İnsan tüm yaratılmışlardan üstün müdür? Bu üstünlük nereden geliyor? Eğer akılsa, akıl cinlerde de var. Bilgi verir misiniz?

Cevap

Değerli Kardeşimiz;

"... Zira hayvan, şu âlemin küçük bir fihristesi; ve mahiyet-i insaniye, şu kâinatın bir misal-i musağğarı olduğundan, adeta âlemde ne varsa insanda nümunesi vardır."(1)

İnsan kâinatın küçültülmüş bir numunesi ve modelidir. Kâinat küçülse insan, insan büyütülse kâinat olur. Kâinatta azametli ve büyük yazılmış tevhit hakikatleri, insanın mahiyetinde küçük ve okunaklı bir şekilde yazılmıştır. Bu hususta kâinat ile insan müsavidir, fark sadece kemiyettedir, yani boyut ve hacimdedir.

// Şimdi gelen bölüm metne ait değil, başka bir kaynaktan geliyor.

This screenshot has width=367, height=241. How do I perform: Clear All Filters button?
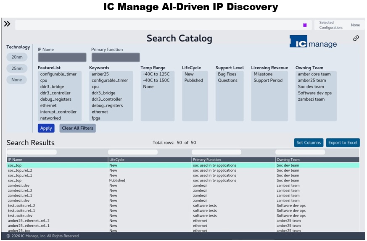pos(77,128)
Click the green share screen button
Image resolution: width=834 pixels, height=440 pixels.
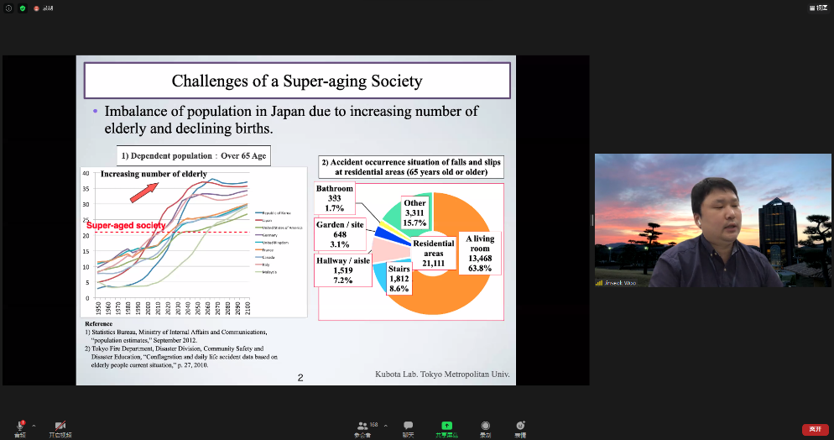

İnsanı kâinat kadar geniş yapan şey ise; insanın fıtratına konulan istidat ve duygulardır. İnsanda her alem ile irtibat kuracak cihaz ve duygular vardır. İnsanın her bir cihazı ve duygusu bir aleme açılan bir penceredir, insan bu duygu penceresi ile o alemi seyreder ve o alemle iletişim kurar.

Mesela; göz bir penceredir görüntü alemine açılır, kulak bir penceredir sesler alemini işitir, dokunma duyusu bir penceredir cismani alemlere açılır, hayal kuvveti bir penceredir misal alemi ile irtibat kurar, ruh bir menfezdir ruhlar alemine açılır, kalp aşk ve muhabbet dünyasının kapısıdır, akıl hikmetli mevcudat aleminin mütefekkir bir mütalacısıdır, buna benzer binlerce his ve duygular insanın geniş mahiyetinde mevcuttur ve her birisi bir alem ile merbuttur.

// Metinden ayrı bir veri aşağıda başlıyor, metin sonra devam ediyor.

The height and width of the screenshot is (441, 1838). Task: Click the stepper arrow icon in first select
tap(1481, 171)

İnsanın mahiyetinin genişliğinin ikinci önemli sebebi; istidat ve kabiliyet noktasında nihayetsiz donanıma sahip olmasıdır. İnsanın bir çok duygu ve kuvvelerine sınır konulmadığı için, insanda terakki ve tedenni nihayetsiz oluyor. Bir insan Allah ile muhatap olup onun huzuruna çıkacak kadar inbisat da eder, aynı insan hayvandan yüz derece aşağı adi bir mahluk da olabilir, bunun misalleri hem şimdi hem tarihte çoktur.

İnsan ayrıca mahlukat içinde, Allah’ın bütün isim ve sıfatlarını tartıp ölçecek, geniş mahiyete sahip tek mahluktur. İnsan sahip olmuş olduğu his ve cihazlar sayesinde, Allah’ın bütün isimlerini tartıp ölçebilir. Mesela; midenin açlık hissi ile Rezzak ismini, tat alma duyusu ile Allah’ın Kerem ve Muhsin ismini, cüzi iradesi ile Allah’ın külli irade sıfatını, cüzi ilmi ile Allah’ın sonsuz ilim sıfatını bilebilir.

İnsanı nurani varlıklardan üstün kılan en önemli cephesi; nefsi ve maddesidir. Evet, insan ruhaniyet ve nuraniyet noktasından melek ve cinler gibidir; ama artı bir özellik olarak insana bir de ceset ve nefis takılmıştır ki, insanın üstünlüğünde bu ceset ve nefsin önemi büyüktür. İnsan, Allah’ın çok isimlerini bu ceset ve nefis sayesinde tartıp ölçebiliyor. Mahiyeti nurani olan cin ve melekler, bu cihette insana yetişemiyorlar.

Üstad Hazretleri bu hakikate şöyle işaret ediyor:

"Sual: Kusurlu, noksaniyetli, mütegayyir, kararsız, elemli cismaniyetin ebediyetle ve Cennetle ne alâkası var? Madem ruhun âli lezâizi vardır; ona kâfidir. Lezâiz-i cismaniye için bir haşr-i cismanî neden icab ediyor?"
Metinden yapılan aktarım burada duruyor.